| Extract to read |
******************************
# Can't Uninstall AVG Tuneup Utilities with AVG removal tool



## Anjan.Barui (Jan 9, 2016)

Hello Guys, If you are having trouble uninstalling AVG PC Tuneup Utilities with AVG's removal tool, then you can try Revo Unintaller to uninstall it.
Link: http://www.revouninstaller.com/revo_uninstaller_free_download.html
But I faced a little problem while uninstalling it so I am sharing this.
The thing is I had *somehow* uninstalled AVG PC Tuneup Utilities from my computer with Revo Uninstaller
after a lot of googling how to uninstall it, but the programs which I had disabled with AVG Program Deactivator
were not opening, giving an error "Windows Cannot find ... the path specified.Please make sure the path is correct.". Only those programs were giving this trouble which I had disabled with AVG Program Deactivator.At last I found the solution to it, it was in the Registry Entries...don't worry it is not a virus.First open 'Regedit' from 'Windows' folder then Find the word "AVG" in the Registry and delete all the entries relating to AVG.This will be a little time consuming as there will be many entries to be deleted.After deleting almost all the entries I restarted the computer and the programs were back running.


----------



## etaf (Oct 2, 2003)

IS this the tool you used ?
http://www.avg.com/filedir/util/TuneUp_Remover.exe


----------



## DaveBurnett (Nov 11, 2002)

Revo uninstaller is probably the best of the tools out there....... BUT.
First it runs the uninstaller supplied by the makers of the program it is uninstalling (if you have the correct settings)
Then it tries to remove all the leftover bits of files and registry settings.
There is one big problem - the virus uninstall program needs a restart to untangle its integration into the system and that interrupts Revo's efforts and if you don't restart Revo can't remove file and registry entries that are still being used. 
There will be registry entries left over that need to be removed manually.

Often, if you have tried removing stuff yourself, Revo gets upset when it cannot find the things it is being asked to remove, and the best way round that is the actually re-install the program you want to remove so that it is ALL there for Revo to remove.


----------



## Phantom010 (Mar 9, 2009)

As already posted by *etaf*, there's a tool for this exact purpose, that should be used before anything else: *

AVG PC TuneUp and TuneUp Utilities Remover*

http://www.avg.com/tools#tba1


----------
******************************
Saved entries:
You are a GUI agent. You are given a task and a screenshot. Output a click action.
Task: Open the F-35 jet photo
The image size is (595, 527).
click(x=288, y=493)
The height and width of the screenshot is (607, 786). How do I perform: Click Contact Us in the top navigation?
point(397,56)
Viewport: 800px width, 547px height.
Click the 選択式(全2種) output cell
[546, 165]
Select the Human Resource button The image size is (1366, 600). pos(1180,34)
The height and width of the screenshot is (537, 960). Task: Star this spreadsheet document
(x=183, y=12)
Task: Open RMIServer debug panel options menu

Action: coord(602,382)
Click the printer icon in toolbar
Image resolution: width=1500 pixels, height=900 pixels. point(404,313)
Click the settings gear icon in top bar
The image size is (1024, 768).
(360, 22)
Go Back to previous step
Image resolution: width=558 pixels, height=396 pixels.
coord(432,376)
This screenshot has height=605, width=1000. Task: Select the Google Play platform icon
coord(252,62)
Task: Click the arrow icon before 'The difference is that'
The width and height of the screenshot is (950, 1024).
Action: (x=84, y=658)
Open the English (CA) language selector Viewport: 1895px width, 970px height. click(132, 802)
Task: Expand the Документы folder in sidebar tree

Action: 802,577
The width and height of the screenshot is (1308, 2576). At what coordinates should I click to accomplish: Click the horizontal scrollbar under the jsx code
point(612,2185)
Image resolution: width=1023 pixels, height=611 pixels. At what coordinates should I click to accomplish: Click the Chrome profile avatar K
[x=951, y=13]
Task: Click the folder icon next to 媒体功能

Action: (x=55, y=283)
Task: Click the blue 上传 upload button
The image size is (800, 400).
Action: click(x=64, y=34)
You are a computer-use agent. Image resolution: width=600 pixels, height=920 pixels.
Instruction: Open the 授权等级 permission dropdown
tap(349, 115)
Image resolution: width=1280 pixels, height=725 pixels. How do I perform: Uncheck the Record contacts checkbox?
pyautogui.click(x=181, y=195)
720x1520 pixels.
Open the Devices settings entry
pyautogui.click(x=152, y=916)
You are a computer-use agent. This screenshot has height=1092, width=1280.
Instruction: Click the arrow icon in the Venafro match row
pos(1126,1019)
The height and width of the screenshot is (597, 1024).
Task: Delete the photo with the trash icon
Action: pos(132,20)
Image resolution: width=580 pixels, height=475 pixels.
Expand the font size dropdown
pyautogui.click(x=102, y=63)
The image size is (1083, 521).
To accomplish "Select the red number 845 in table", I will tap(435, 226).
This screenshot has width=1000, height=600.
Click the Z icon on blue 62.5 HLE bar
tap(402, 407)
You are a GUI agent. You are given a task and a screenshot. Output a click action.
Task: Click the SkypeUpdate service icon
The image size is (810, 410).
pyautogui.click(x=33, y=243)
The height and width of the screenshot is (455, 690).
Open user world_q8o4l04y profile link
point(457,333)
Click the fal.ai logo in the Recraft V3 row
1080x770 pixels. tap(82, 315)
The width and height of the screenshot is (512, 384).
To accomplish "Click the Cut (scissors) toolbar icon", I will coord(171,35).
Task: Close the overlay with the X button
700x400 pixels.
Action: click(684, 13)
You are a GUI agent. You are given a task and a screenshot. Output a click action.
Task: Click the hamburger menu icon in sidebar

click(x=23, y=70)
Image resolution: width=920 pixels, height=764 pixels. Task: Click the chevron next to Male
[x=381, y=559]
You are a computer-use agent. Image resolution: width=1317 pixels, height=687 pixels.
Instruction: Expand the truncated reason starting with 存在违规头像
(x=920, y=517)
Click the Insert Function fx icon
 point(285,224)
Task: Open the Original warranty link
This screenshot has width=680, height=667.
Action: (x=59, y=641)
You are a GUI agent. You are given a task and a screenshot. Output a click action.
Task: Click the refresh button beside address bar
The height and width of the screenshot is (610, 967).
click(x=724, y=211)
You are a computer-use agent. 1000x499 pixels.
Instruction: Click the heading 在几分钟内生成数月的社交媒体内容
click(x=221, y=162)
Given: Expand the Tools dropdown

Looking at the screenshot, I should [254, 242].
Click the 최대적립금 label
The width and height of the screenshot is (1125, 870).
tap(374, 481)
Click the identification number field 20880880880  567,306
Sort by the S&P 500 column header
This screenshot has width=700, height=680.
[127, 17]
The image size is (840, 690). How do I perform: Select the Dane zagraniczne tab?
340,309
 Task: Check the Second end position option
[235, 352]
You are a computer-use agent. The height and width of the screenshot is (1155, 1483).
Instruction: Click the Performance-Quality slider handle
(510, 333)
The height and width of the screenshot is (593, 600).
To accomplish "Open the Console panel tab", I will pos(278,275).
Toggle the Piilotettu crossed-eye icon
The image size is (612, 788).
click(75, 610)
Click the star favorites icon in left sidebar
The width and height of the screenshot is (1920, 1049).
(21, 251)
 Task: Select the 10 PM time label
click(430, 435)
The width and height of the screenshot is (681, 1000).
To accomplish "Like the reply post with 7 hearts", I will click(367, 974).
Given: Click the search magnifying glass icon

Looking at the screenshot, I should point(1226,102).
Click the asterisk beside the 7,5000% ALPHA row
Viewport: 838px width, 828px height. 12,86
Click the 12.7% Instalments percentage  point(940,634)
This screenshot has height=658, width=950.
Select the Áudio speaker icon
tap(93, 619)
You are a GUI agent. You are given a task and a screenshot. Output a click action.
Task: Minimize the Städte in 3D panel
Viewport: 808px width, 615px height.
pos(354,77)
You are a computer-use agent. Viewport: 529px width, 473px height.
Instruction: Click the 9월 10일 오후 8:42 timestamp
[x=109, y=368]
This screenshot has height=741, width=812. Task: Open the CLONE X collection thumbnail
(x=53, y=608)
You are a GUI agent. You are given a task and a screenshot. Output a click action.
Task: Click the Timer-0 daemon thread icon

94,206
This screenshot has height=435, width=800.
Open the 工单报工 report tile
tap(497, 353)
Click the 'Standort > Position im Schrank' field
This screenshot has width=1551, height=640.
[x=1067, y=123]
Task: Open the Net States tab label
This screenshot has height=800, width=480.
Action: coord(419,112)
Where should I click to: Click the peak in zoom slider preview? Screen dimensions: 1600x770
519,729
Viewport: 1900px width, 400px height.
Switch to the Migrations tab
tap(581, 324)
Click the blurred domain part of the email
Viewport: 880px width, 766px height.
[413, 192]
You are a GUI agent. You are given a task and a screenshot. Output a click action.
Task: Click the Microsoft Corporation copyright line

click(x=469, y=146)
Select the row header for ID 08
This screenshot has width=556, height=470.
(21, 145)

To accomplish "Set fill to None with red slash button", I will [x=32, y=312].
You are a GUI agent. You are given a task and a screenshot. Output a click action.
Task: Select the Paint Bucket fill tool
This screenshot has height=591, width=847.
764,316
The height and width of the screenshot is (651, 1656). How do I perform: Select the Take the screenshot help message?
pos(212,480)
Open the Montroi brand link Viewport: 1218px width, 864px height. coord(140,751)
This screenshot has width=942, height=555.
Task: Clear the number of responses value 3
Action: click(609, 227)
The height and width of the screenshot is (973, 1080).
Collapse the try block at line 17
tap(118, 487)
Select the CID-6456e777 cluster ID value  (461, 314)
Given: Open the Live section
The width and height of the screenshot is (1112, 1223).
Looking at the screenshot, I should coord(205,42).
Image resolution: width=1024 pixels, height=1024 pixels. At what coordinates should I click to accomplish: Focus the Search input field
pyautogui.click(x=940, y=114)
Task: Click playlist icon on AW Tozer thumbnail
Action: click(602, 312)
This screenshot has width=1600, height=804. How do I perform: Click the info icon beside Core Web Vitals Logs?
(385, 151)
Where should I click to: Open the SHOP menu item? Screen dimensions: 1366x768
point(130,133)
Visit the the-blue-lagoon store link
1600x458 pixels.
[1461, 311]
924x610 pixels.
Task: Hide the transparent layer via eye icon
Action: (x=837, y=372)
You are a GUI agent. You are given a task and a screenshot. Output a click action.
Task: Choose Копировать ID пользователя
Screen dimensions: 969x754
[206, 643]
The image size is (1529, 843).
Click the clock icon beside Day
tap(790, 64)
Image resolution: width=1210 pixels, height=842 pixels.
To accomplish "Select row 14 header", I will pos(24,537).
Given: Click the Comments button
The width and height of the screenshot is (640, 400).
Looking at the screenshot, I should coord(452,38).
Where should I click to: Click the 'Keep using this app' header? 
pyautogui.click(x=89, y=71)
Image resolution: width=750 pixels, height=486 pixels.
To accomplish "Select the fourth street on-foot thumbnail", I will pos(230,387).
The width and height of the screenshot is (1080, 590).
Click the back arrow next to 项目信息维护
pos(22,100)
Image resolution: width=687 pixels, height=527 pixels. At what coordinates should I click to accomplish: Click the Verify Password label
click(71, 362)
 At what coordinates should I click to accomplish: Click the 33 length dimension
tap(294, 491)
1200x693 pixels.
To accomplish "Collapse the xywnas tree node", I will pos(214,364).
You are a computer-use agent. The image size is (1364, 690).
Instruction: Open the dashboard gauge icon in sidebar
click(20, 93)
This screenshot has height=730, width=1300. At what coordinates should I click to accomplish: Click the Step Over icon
******************************
| Aim of the task |
In the thread about uninstalling AVG Tuneup Utilities, what word did the first poster search for in the Registry before deleting the matching entries? The rows were taken from a different source than the text.

| Reply to the exercise |
The word "AVG".